---------- Stored records ----------

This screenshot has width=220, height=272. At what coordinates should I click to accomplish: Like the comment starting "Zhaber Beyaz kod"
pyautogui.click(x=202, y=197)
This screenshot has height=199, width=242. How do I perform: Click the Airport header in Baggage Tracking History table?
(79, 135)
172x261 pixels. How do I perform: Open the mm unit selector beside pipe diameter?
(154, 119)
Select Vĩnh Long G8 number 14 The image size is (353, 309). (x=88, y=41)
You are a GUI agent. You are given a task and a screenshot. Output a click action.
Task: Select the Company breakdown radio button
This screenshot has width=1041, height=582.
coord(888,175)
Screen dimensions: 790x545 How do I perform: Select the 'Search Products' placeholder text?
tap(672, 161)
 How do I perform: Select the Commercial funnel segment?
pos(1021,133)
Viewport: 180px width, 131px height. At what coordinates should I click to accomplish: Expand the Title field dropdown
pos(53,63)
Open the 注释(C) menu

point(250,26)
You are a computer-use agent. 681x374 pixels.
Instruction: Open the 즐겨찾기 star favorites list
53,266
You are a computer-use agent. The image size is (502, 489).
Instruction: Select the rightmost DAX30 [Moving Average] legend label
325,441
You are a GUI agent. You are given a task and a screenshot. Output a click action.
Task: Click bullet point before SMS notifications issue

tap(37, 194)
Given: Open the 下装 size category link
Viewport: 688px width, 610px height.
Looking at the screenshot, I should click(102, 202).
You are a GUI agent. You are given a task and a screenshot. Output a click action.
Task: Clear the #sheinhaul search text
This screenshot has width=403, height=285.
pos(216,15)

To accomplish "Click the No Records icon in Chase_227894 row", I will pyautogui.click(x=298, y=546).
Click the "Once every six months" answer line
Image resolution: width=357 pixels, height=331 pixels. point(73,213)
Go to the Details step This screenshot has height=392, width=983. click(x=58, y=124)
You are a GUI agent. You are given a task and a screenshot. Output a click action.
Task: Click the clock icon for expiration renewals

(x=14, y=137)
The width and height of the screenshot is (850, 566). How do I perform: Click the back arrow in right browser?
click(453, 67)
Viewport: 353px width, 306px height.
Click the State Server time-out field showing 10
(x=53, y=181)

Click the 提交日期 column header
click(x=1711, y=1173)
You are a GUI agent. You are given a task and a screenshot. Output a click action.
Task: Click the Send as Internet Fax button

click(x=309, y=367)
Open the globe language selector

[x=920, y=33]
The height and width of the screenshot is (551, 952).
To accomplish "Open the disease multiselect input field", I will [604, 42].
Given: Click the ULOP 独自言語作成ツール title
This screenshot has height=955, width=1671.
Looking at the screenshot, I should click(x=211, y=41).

----------

[Aim]: Convert every line of the records above into a JSON list of strings, one string per line and in the original order, leaving out the blank lines.

[Solved problem]:
[
  "This screenshot has width=220, height=272. At what coordinates should I click to accomplish: Like the comment starting \"Zhaber Beyaz kod\"",
  "pyautogui.click(x=202, y=197)",
  "This screenshot has height=199, width=242. How do I perform: Click the Airport header in Baggage Tracking History table?",
  "(79, 135)",
  "172x261 pixels. How do I perform: Open the mm unit selector beside pipe diameter?",
  "(154, 119)",
  "Select Vĩnh Long G8 number 14 The image size is (353, 309). (x=88, y=41)",
  "You are a GUI agent. You are given a task and a screenshot. Output a click action.",
  "Task: Select the Company breakdown radio button",
  "This screenshot has width=1041, height=582.",
  "coord(888,175)",
  "Screen dimensions: 790x545 How do I perform: Select the 'Search Products' placeholder text?",
  "tap(672, 161)",
  " How do I perform: Select the Commercial funnel segment?",
  "pos(1021,133)",
  "Viewport: 180px width, 131px height. At what coordinates should I click to accomplish: Expand the Title field dropdown",
  "pos(53,63)",
  "Open the 注释(C) menu",
  "point(250,26)",
  "You are a computer-use agent. 681x374 pixels.",
  "Instruction: Open the 즐겨찾기 star favorites list",
  "53,266",
  "You are a computer-use agent. The image size is (502, 489).",
  "Instruction: Select the rightmost DAX30 [Moving Average] legend label",
  "325,441",
  "You are a GUI agent. You are given a task and a screenshot. Output a click action.",
  "Task: Click bullet point before SMS notifications issue",
  "tap(37, 194)",
  "Given: Open the 下装 size category link",
  "Viewport: 688px width, 610px height.",
  "Looking at the screenshot, I should click(102, 202).",
  "You are a GUI agent. You are given a task and a screenshot. Output a click action.",
  "Task: Clear the #sheinhaul search text",
  "This screenshot has width=403, height=285.",
  "pos(216,15)",
  "To accomplish \"Click the No Records icon in Chase_227894 row\", I will pyautogui.click(x=298, y=546).",
  "Click the \"Once every six months\" answer line",
  "Image resolution: width=357 pixels, height=331 pixels. point(73,213)",
  "Go to the Details step This screenshot has height=392, width=983. click(x=58, y=124)",
  "You are a GUI agent. You are given a task and a screenshot. Output a click action.",
  "Task: Click the clock icon for expiration renewals",
  "(x=14, y=137)",
  "The width and height of the screenshot is (850, 566). How do I perform: Click the back arrow in right browser?",
  "click(453, 67)",
  "Viewport: 353px width, 306px height.",
  "Click the State Server time-out field showing 10",
  "(x=53, y=181)",
  "Click the 提交日期 column header",
  "click(x=1711, y=1173)",
  "You are a GUI agent. You are given a task and a screenshot. Output a click action.",
  "Task: Click the Send as Internet Fax button",
  "click(x=309, y=367)",
  "Open the globe language selector",
  "[x=920, y=33]",
  "The height and width of the screenshot is (551, 952).",
  "To accomplish \"Open the disease multiselect input field\", I will [604, 42].",
  "Given: Click the ULOP 独自言語作成ツール title",
  "This screenshot has height=955, width=1671.",
  "Looking at the screenshot, I should click(x=211, y=41)."
]